Reasons for Designation
Units 7 and 8, the Leather Market, two early C19 warehouse buildings, are recommended for listing at Grade II for the following principal reasons:
* Historic interest: the buildings are early surviving warehouses associated with Bermondsey's leather industry.
* Group value: the buildings form part of the Leather Market, the most important and concentrated survival of industrial buildings in the area;
* Architectural interest: despite having undergone alterations, the buildings retain their simple industrial character, typical of early C19 buildings of this type.
Details
636-1/0/10149 WESTON STREET
10-AUG-10 Units 7 and 8, Bermondsey Leather Market
II
Former warehouses, c1833, now in office use. Some C20 alterations.
MATERIALS: Yellow stock-brick construction with pitched slate roofs, windows are generally six-over-six timber sliding sashes. Internally, timber T-shaped posts support the floor joists. The roof structures of light-weight steel are likely to late from the late C19 to early C20.
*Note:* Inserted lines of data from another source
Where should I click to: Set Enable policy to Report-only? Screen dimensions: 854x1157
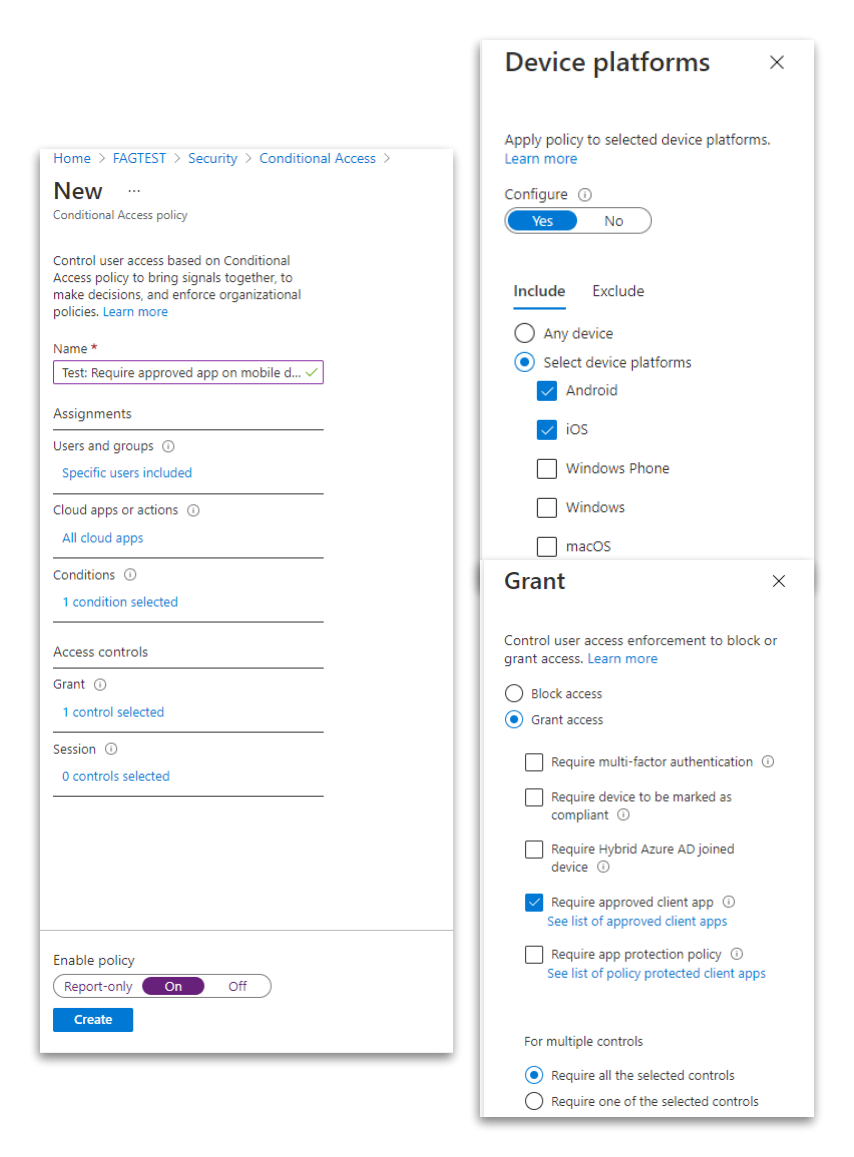pos(97,986)
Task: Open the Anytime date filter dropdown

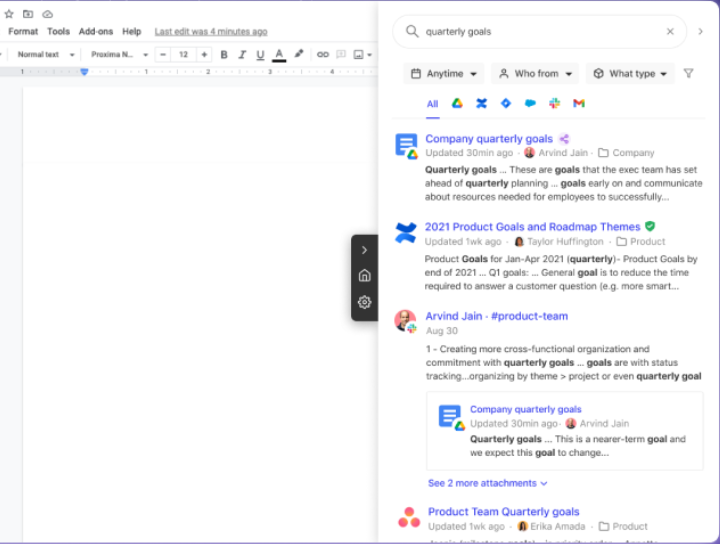Action: click(444, 74)
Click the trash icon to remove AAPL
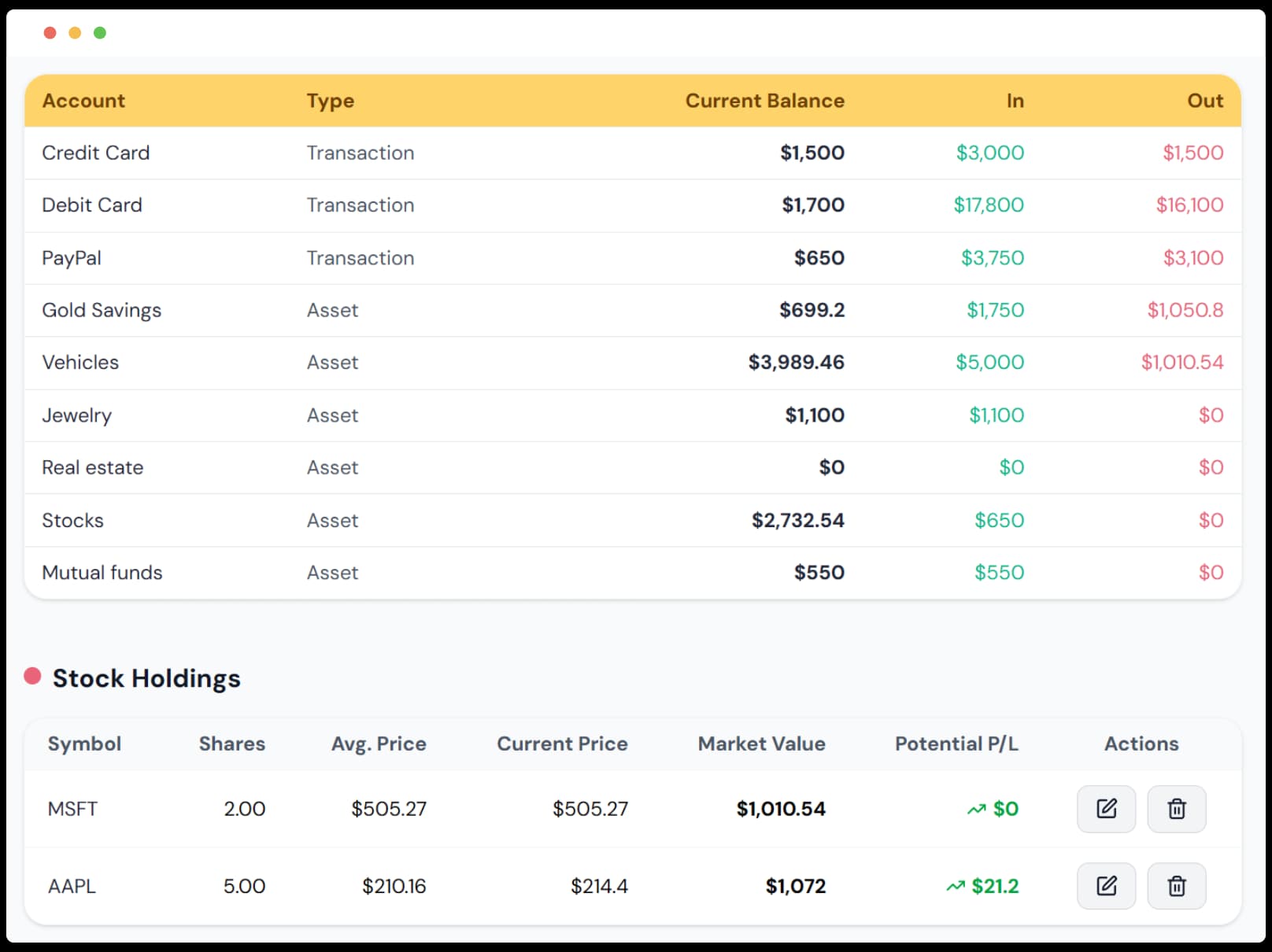 pyautogui.click(x=1177, y=886)
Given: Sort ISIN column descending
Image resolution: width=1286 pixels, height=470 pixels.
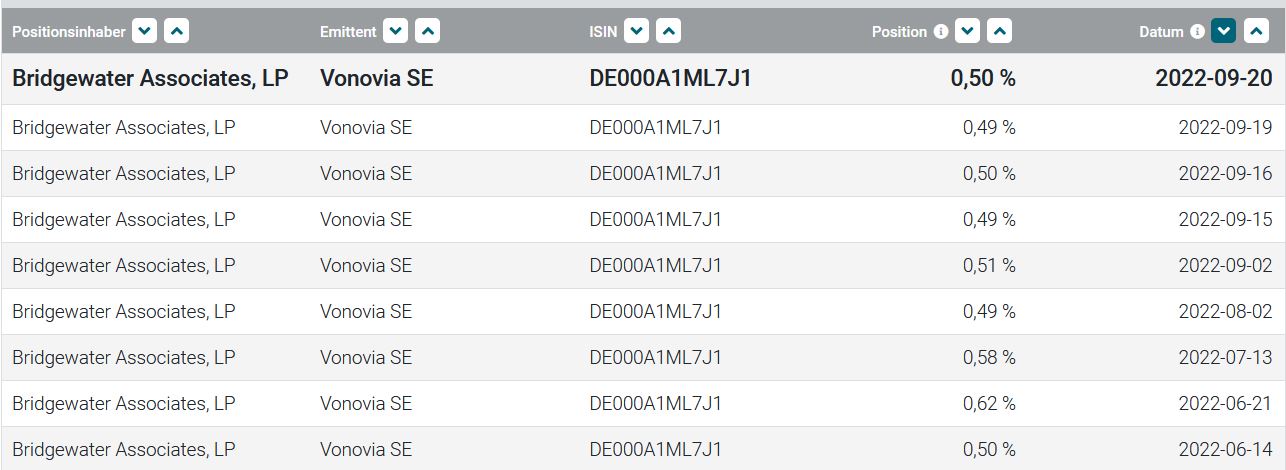Looking at the screenshot, I should pos(637,32).
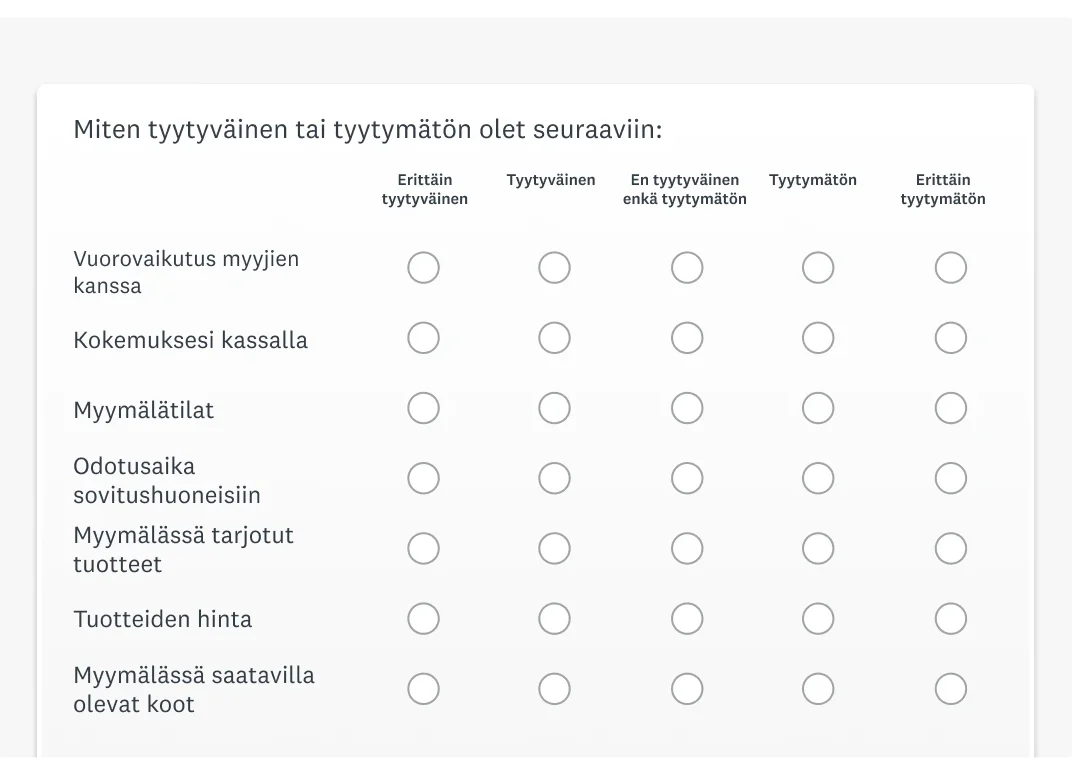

PLAN: Units 7 and 8 form a short range to the south of the Leather Market. Both buildings have three storeys and are rectangular in plan; unit 8 is located to the immediate east of unit 7, but slightly further north. Both buildings have stairs to the west.
EXTERIOR: Unit 7 has five bays, the central bay has a solid timber double door at ground floor and loading doors on the floors above. To the left of the top loading door is a pivot hoist. To the far right at ground floor is a panelled timber personnel door with a rectangular fanlight above. A continuous stone lintel runs above the ground floor window heads, broken by a timber lintel which runs above the central door. The third floor windows are square steel casements. Most of the flat gauged-brick arches over the upper floor windows have been replaced with soldier-courses.
The west elevation of unit 8 has three bays; the central bay matching that of unit 7. At ground floor there are timber panelled personnel doors in the flanking bays. The first floor windows have flat gauged-brick arches, whilst the top floor windows have arched segmental heads.
The north elevation of unit 8 has five bays and is very close in character to the west elevation. There are two pivot hoists by the loading doors in the central bay; one at first and one at second floor, both have curved braces with circular bracing in the spandrel. A continuous stone lintel runs above the ground floor window heads, the first floor windows have flat gauged-brick arches, and the top floor windows have arched segmental heads. To the south elevation there are two bays, however the majority of the windows have been bricked-up or greatly reduced in size.
INTERIOR: Internally both units have been partially subdivided at ground and first floor, but retain large open plan spaces on the top floor, where in both cases the roof structure is exposed.
HISTORY: Units 7 and 8, the Leather Market, form part of the early-C19 leather and skin market, which was the commercial hub of the Bermondsey leather industry.
The abundant supply of water from tidal streams and ditches, and its location apart from the cities of London and Westminster, made Bermondsey a centre for leather production and associated industries from the medieval period. During the late C18 and C19, with the development of new industrial techniques and machinery, these industries grew into large, organized, operations.
The Leather Market was established in the early 1830s and originally comprised two main parts: to the west, a quadrangle of warehouses, and to the east, a narrow oblong of ground with semi-circular ends and a covered arcade which ran around the edge. In the warehouses to the west, leather factors sold the leather produced by the Bermondsey tanneries on to curriers and leather sellers. The arcaded area to the east was where skins from the butchers were sold on to be processed for wool, leather and parchment.
The eastern part of the market was badly damaged during the Second World War and has subsequently been redeveloped. The western part of the Leather Market survives. Parts date to the early 1830s, while other elements are later, dating from the late C19; it is believed that units 7 and 8 date from the earlier phase.
SOURCES: E. Walford, Old and New London: Volume 6, Chapter 10 (1878) British History Online, www.british-history.ac.uk [accessed on 15 April 2010]
REASONS FOR DESIGNATION: Units 7 and 8, the Leather Market, two early C19 warehouse buildings, are listed at Grade II for the following principal reasons:
* Historic interest: the buildings are early surviving warehouses associated with Bermondsey's leather industry;
* Group value: the buildings form part of the Leather Market, the most important and concentrated survival of industrial buildings in the area;
* Architectural interest: despite having undergone some alterations, the buildings retain their simple industrial character, typical of early C19 buildings of this type.